Catalunya ha dejado de ser una fábrica de hacer catalanes. La pregunta es: ¿podría hoy Paco Candel, de quien estos días se está recordando el centenario de su nacimiento, volver a escribir Els altres catalans? ¿De qué Catalunya les hablaría? ¿De la Catalunya-España periférica de Salvador Illa? ¿O de la Catalunya-Catalunya (y solo) de Sílvia Orriols? Ergo, ¿por qué razón tendrían que querer hacerse catalanes los nuevos catalanes de ahora? ¿Para ser españoles periféricos, como propone Illa, o para ser directamente expulsados —reemigrados, que dicen los cínicos de primero de trumpismo—, como exige Orriols? ¿Quién, en estas condiciones, querría ser ahora un català altre como los que definieron Candel, Benet o Pujol en los años sesenta? ¿Quién se apuntaría ahora a aquella síntesis, els altres catalans, producto del diálogo y el acuerdo entre obrerismo, cristianismo montserratino y burguesía patriótica con ganas de levantar, sí, de levantar, un país nuevo, no una mera región con peculiaridades o la última colonia de un imperio muerto y enterrado? En pleno franquismo, las perspectivas eran muy magras, sin embargo, a pesar de eso, la convivencia entre los de fuera y los de dentro y la espriuana salvación de las palabras —“Hem viscut per salvar-vos els mots / per retornar-vos el nom de cada cosa”— de la lengua y la cultura, fueron posibles. La diferencia es que entonces Catalunya, como cultura, no había sido aún derrotada. Y ahora lo puede ser. Lo pienso cada vez que digo "bon dia" y me responden "buenos días" o no me responden en una cafetería en Barcelona. ¿Pasaba antes? Sí, también. Pero antes no es ahora.
¿Por qué razón tendrían que querer hacerse catalanes los 'nosu catalans' de ahora? ¿Para ser españoles periféricos, como propone Illa, o para ser expulsados, como exige Orriols?

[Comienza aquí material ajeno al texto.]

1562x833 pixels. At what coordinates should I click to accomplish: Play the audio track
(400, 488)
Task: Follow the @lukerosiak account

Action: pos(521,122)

España no es Francia o Gran Bretaña, a pesar de la tradición imperial que comparten. Por eso, la derrota política de Catalunya que todavía no se ha producido solo será posible si la derrota cultural es incuestionable, irreversible, total. ¿Ha perdido Catalunya la batalla cultural? No, pero casi. Por eso aprietan tanto, como dice un amigo mío. Y por eso esta vez no habrá síntesis posible. Lo evidencian las dificultades para construir una alternativa política y cultural, cultural y política, válida para todos los catalanes, los que se sienten y los que se podrían sentir, más allá del nacimiento y/o la vecindad administrativa. A la parálisis del postprocés la ha seguido un enorme conjunto vacío que se está llenando de la peor manera para los intereses del catalanismo, que han sido mayoritariamente los intereses del país en el último siglo largo. Lo que se dibuja es a cara o cruz: o españoles (buenos) o indios en su reserva.